● About this exercise
In the listing that follows, the range to quote begins at the line that has "How do I perform: Open the" and ends after the line that has "You are a GUI"; quote it verbatim and add nothing.

--

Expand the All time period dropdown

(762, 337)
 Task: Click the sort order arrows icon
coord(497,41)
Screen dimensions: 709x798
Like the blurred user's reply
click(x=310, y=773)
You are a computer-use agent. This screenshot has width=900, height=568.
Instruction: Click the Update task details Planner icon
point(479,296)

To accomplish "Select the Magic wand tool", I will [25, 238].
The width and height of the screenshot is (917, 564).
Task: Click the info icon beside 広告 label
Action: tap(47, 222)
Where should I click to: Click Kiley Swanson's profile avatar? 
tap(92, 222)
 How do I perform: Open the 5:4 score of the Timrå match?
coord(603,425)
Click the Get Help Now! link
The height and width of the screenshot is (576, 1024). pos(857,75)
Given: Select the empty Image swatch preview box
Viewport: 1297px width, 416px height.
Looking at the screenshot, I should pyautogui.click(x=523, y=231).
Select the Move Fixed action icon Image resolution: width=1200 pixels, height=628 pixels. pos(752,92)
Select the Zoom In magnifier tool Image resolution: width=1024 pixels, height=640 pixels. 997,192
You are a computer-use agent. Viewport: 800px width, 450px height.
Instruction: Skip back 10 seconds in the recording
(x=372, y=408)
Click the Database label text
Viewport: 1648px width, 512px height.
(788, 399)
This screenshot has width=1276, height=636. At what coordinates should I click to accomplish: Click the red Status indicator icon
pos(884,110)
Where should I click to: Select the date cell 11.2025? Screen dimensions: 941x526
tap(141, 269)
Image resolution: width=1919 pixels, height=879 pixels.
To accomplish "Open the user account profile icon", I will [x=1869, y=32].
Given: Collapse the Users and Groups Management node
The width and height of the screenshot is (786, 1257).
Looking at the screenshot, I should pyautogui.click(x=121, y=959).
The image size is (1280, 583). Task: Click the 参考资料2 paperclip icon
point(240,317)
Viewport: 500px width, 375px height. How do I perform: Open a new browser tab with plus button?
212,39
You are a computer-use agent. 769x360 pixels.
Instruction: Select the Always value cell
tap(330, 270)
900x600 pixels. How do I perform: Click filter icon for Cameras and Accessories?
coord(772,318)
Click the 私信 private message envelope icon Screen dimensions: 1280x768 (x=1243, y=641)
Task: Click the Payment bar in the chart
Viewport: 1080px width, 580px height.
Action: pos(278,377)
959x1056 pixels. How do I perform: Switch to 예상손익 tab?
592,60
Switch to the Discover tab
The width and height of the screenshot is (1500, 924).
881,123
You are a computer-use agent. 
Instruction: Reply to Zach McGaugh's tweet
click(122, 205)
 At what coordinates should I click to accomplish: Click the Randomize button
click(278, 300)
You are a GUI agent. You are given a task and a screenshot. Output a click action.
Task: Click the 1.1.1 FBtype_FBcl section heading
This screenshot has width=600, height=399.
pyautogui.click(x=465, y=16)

--

● Exercise output
 How do I perform: Open the 5:4 score of the Timrå match?
coord(603,425)
Click the Get Help Now! link
The height and width of the screenshot is (576, 1024). pos(857,75)
Given: Select the empty Image swatch preview box
Viewport: 1297px width, 416px height.
Looking at the screenshot, I should pyautogui.click(x=523, y=231).
Select the Move Fixed action icon Image resolution: width=1200 pixels, height=628 pixels. pos(752,92)
Select the Zoom In magnifier tool Image resolution: width=1024 pixels, height=640 pixels. 997,192
You are a computer-use agent. Viewport: 800px width, 450px height.
Instruction: Skip back 10 seconds in the recording
(x=372, y=408)
Click the Database label text
Viewport: 1648px width, 512px height.
(788, 399)
This screenshot has width=1276, height=636. At what coordinates should I click to accomplish: Click the red Status indicator icon
pos(884,110)
Where should I click to: Select the date cell 11.2025? Screen dimensions: 941x526
tap(141, 269)
Image resolution: width=1919 pixels, height=879 pixels.
To accomplish "Open the user account profile icon", I will [x=1869, y=32].
Given: Collapse the Users and Groups Management node
The width and height of the screenshot is (786, 1257).
Looking at the screenshot, I should pyautogui.click(x=121, y=959).
The image size is (1280, 583). Task: Click the 参考资料2 paperclip icon
point(240,317)
Viewport: 500px width, 375px height. How do I perform: Open a new browser tab with plus button?
212,39
You are a computer-use agent. 769x360 pixels.
Instruction: Select the Always value cell
tap(330, 270)
900x600 pixels. How do I perform: Click filter icon for Cameras and Accessories?
coord(772,318)
Click the 私信 private message envelope icon Screen dimensions: 1280x768 (x=1243, y=641)
Task: Click the Payment bar in the chart
Viewport: 1080px width, 580px height.
Action: pos(278,377)
959x1056 pixels. How do I perform: Switch to 예상손익 tab?
592,60
Switch to the Discover tab
The width and height of the screenshot is (1500, 924).
881,123
You are a computer-use agent. 
Instruction: Reply to Zach McGaugh's tweet
click(122, 205)
 At what coordinates should I click to accomplish: Click the Randomize button
click(278, 300)
You are a GUI agent. You are given a task and a screenshot. Output a click action.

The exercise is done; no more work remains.